JakeWharton/u2020

Debug Drawer as gradle dependency

IgorGanapolsky opened this issue · 8 comments

Hi,
I was wondering if it is possible to abstract out the Debug Drawer into a separate library that can be pulled into any app as a gradle dependency. In your sample, your are specifically using Dagger1, and there is a lot of code to look at just to understand how the debug drawer is implemented. I think it would be great if folks can use your implementation with any project (and Dagger2) without understanding all the separate classes that comprise the drawer.

Thanks,
Igor

The only fundamental concept is that AppContainer is in src/main/java/ with a "default" implementation that just doesn't really do anything and in src/main/debug/ (or whatever variant you want) you create a DebugAppContainer which can wrap the root layout in one that has a drawer. I purposely did not make this a library or something complex because I want it to be thought of as a pattern. A ton of apps have developer settings and tweaks, and this is one way (of many) to present those. Shipping a library means there needs to be thought on API, usage patterns, etc. whereas something that's simply a pattern can be copied, changed, and/or ignored. Plus it means that you don't have to even use Dagger 1 or 2 in order to accomplish it!
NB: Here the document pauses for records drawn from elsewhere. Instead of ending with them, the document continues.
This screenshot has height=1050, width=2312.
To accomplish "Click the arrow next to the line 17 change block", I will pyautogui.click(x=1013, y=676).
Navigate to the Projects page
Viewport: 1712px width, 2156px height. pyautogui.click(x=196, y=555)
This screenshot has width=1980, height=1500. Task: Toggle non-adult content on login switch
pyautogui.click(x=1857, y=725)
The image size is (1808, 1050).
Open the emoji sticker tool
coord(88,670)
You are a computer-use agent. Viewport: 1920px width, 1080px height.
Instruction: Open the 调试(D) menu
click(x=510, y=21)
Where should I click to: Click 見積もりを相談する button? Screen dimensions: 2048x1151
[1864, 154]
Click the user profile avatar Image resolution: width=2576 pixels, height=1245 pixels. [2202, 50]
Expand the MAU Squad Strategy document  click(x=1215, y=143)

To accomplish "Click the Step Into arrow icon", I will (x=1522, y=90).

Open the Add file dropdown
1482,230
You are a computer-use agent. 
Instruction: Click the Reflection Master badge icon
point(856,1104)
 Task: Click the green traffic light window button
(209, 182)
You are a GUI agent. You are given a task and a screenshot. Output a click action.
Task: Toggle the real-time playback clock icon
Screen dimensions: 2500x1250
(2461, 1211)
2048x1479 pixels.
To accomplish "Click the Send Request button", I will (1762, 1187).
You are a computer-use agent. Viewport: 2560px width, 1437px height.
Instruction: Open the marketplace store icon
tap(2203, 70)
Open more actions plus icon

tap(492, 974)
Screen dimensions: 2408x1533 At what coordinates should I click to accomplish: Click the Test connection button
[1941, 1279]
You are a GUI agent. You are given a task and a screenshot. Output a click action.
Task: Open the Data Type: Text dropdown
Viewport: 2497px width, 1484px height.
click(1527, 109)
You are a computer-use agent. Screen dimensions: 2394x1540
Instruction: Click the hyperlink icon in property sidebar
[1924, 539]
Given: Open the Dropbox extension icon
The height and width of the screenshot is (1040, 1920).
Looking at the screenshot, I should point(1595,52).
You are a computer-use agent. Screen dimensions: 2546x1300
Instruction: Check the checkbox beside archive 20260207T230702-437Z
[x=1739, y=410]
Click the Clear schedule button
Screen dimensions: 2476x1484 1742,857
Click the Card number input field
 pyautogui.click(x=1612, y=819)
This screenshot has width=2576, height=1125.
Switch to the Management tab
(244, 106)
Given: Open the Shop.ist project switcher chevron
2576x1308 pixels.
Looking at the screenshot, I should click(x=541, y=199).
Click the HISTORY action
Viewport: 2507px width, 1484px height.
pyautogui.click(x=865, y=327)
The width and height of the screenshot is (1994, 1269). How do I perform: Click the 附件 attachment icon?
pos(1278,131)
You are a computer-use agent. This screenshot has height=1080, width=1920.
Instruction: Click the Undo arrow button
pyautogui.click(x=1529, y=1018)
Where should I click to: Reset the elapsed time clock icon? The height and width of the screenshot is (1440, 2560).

Ok. Then how can I avoid the separate single-screen app that you have
installed with u2020 - which shows the debug screen? I am having a hard
time discerning between the internal, internalDebug and internalRelease
folders...

Thank you,
Igor

On Tue, Aug 11, 2015 at 12:40 AM, Jake Wharton notifications@github.com
wrote:

The only fundamental concept is that AppContainer is in src/main/java/
with a "default" implementation that just doesn't really do anything and in
src/main/debug/ (or whatever variant you want) you create a
DebugAppContainer which can wrap the root layout in one that has a
drawer. I purposely did not make this a library or something complex
because I want it to be thought of as a pattern. A ton of apps have
developer settings and tweaks, and this is one way (of many) to present
those. Shipping a library means there needs to be thought on API, usage
patterns, etc. whereas something that's simply a pattern can be copied,
changed, and/or ignored. Plus it means that you don't have to even use
Dagger 1 or 2 in order to accomplish it!


Reply to this email directly or view it on GitHub
#186 (comment).

Adding (or removing) the second activity is a very simple change. I added it in db8518b. There's not a whole lot going on to make that work so it should be pretty straightforward to keep it out of your app.

We'll be updating the README with more description soon (#87).